● EXERCISE BRIEF
From the line with "Aconex (113, 2348)" through the line with "Home (37, 169)", inclusive, return each line of the data below exactly and leave the rest out.

[Dataset entries]
---

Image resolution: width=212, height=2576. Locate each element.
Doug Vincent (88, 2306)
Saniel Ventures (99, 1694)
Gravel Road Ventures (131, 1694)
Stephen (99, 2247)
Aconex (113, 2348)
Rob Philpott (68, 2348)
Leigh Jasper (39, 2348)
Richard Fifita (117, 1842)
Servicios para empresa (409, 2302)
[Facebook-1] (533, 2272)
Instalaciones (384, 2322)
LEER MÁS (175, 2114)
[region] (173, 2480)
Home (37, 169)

---

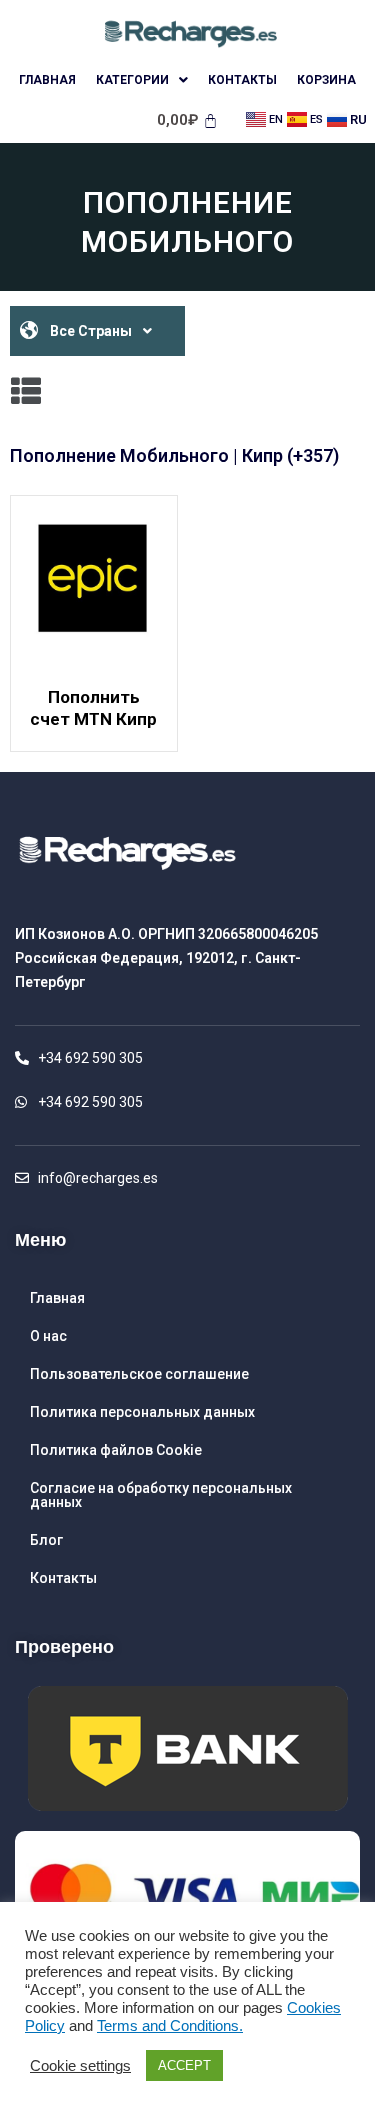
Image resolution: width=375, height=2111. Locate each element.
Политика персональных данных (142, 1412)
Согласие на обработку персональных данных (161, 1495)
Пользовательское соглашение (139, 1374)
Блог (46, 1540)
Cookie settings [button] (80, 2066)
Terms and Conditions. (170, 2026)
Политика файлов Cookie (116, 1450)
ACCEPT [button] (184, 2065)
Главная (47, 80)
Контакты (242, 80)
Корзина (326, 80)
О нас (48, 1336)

---

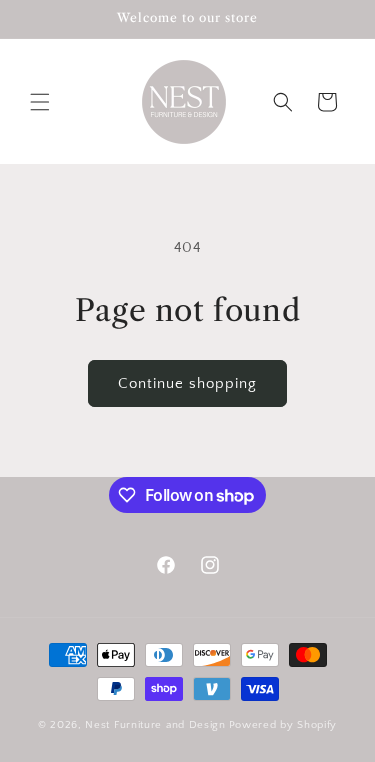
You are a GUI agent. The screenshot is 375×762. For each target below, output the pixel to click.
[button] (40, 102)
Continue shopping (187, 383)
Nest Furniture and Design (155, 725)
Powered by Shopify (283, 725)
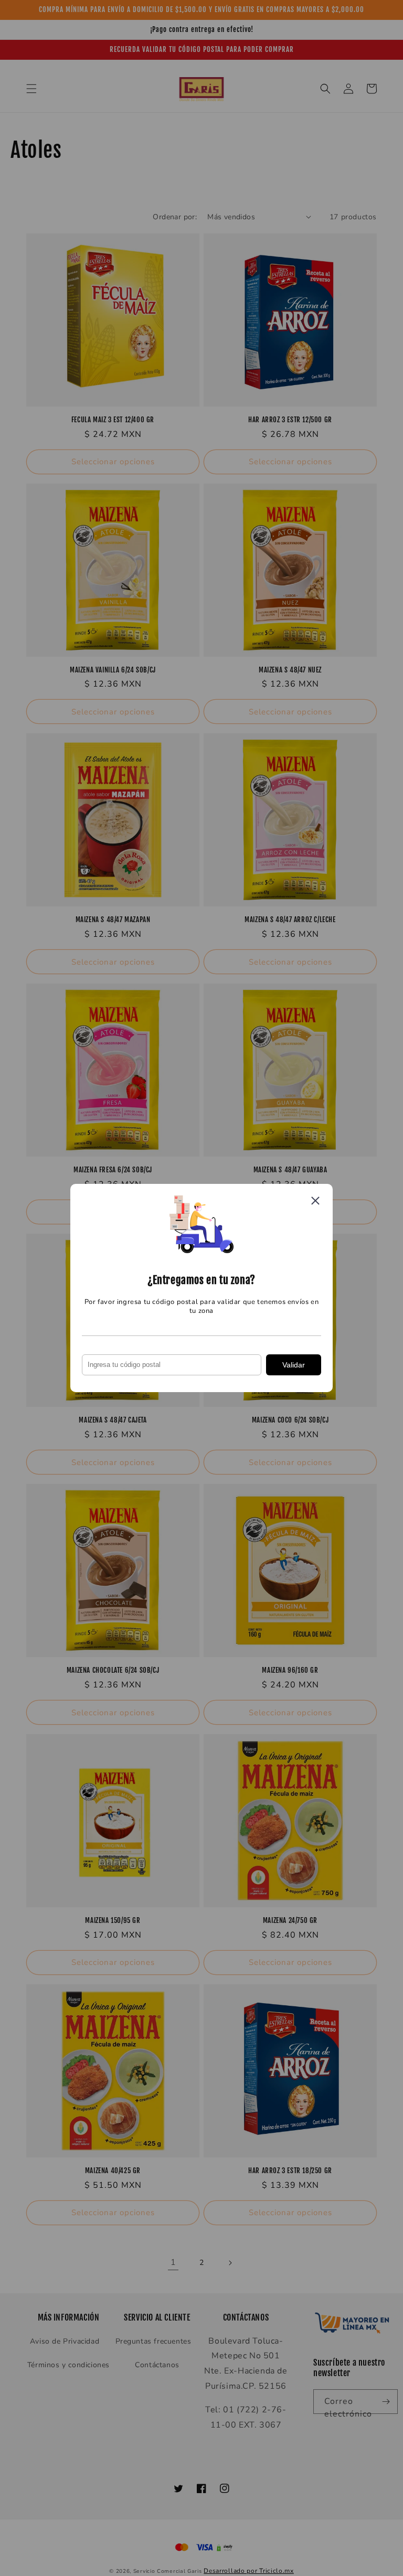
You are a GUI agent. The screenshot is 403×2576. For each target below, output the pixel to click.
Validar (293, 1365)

---

● REPLY TO THE EXERCISE
Aconex (113, 2348)
Rob Philpott (68, 2348)
Leigh Jasper (39, 2348)
Richard Fifita (117, 1842)
Servicios para empresa (409, 2302)
[Facebook-1] (533, 2272)
Instalaciones (384, 2322)
LEER MÁS (175, 2114)
[region] (173, 2480)
Home (37, 169)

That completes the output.